O objetivo da Aliança, segundo o governo, é "angariar recursos e conhecimentos para a implementação de políticas públicas e tecnologias sociais comprovadamente eficazes para a redução da fome e da pobreza no mundo".

O governo quer criar uma espécie de balcão com boas práticas de combate à pobreza que países em desenvolvimento poderão consultar e pedir apoio técnico caso queiram implementar políticas semelhantes em seus territórios.

Auxiliares de Lula também defendem que a Aliança seja usada para articular as diferentes fontes de financiamento de ações contra a pobreza que hoje existem espalhadas pelo mundo.

Do ponto de vista político, a ideia foi pensada para aproveitar a imagem internacional de Lula como líder comprometido com a redução das desigualdades. O Bolsa Família, marca dos governos petistas, servirá de vitrine das políticas sociais que o país espera difundir globalmente.

Negociadores brasileiros trabalham para que os países organizem anualmente uma cúpula de chefes de Estado da Aliança, outro pleito que tem enfrentado objeções diante de um calendário em que os governantes já estão comprometidos com diversas agendas internacionais todos os anos.

Sobre isso, assessores de Lula dizem que essa cúpula poderia ocorrer à margem da Assembleia-Geral da ONU, que acontece todo mês setembro em Nova York (EUA), ou mesmo como parte do calendário permanente da reunião de líderes do G20.

Diante das ressalvas apresentadas, o governo Lula trabalha com uma estratégia alternativa para garantir que a estrutura saia do papel —mesmo que menos ambiciosa. Negociadores afirmam que o Brasil está disposto a bancar sozinho o secretariado da nova organização até pelo menos 2030.

Nesse horizonte, a previsão é que o governo precise desembolsar entre R$ 15 milhões e R$ 30 milhões.

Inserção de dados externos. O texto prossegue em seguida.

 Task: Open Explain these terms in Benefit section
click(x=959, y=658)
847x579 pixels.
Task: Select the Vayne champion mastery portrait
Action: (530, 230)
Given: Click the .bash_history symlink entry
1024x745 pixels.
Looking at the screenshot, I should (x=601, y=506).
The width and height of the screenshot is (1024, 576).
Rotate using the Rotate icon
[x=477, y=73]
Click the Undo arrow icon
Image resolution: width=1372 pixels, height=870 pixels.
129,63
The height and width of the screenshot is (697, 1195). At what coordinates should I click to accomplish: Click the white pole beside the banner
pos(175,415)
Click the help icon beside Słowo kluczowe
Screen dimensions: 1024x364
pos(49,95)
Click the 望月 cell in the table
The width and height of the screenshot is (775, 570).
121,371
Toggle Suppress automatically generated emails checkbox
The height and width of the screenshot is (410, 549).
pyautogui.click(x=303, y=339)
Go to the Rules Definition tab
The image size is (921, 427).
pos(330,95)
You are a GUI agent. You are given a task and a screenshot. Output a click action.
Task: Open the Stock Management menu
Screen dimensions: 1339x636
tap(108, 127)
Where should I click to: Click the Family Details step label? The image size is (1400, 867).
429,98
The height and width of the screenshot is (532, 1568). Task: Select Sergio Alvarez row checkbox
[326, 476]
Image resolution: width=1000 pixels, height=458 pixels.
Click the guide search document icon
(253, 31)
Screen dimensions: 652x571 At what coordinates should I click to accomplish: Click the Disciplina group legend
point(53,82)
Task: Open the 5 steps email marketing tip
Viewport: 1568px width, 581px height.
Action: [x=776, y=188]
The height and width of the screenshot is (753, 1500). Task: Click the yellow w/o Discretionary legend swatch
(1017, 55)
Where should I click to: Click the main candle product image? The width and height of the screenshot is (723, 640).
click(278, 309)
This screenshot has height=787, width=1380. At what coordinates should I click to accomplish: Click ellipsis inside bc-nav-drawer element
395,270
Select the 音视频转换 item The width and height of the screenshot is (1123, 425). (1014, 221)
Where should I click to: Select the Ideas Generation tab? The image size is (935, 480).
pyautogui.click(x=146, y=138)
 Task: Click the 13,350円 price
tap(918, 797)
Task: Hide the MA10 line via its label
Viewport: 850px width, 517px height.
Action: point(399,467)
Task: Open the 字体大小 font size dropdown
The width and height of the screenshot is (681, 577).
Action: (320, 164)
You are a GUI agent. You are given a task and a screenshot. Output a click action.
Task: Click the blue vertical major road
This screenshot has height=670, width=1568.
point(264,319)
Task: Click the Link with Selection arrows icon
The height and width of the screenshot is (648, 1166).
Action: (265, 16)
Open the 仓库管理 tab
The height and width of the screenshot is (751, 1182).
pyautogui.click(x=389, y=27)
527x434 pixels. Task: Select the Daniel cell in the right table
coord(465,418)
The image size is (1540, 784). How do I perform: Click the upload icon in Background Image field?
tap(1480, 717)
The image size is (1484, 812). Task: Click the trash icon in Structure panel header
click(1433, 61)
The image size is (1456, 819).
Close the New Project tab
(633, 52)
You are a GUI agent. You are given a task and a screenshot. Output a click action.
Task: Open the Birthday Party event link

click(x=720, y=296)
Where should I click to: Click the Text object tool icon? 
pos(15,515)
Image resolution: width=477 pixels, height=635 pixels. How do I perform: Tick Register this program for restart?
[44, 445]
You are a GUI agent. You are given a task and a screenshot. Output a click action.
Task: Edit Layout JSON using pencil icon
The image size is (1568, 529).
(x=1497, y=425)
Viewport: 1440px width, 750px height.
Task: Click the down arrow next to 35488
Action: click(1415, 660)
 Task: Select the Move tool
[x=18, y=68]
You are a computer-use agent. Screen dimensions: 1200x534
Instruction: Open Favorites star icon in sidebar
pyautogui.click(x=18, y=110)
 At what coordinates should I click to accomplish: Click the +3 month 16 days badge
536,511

Após mapear as resistências, o governo Lula avaliou que o importante é o G20 endossar a proposta da Aliança mesmo que nem todos os membros venham a aderir formalmente. A presidência brasileira aposta que, no fim, países refratários se sentirão constrangidos por não apoiar uma proposta que tem como propósito lutar contra a fome no mundo.

Auxiliares brasileiros discordam da visão de que a Aliança pode ter funções concorrentes com as agências da ONU. Segundo eles, o Brasil propõe que a nova estrutura tenha como missão ajudar a identificar as necessidades dos países e cruzá-las com as experiências mais adequadas que existem à disposição.

Eles ainda citam que, no passado, as organizações ligadas à ONU já foram criticadas por suas ações acabarem danificando a economia local.

No Haiti, por exemplo, após o terremoto de 2010, o PMA buscou atender a população local com a distribuição de arroz. No entanto, houve pouca compra de produção local e os países doaram seus excedentes. Um dos resultados foi que a distribuição afetou a já frágil economia haitiana, que dependia da produção do grão.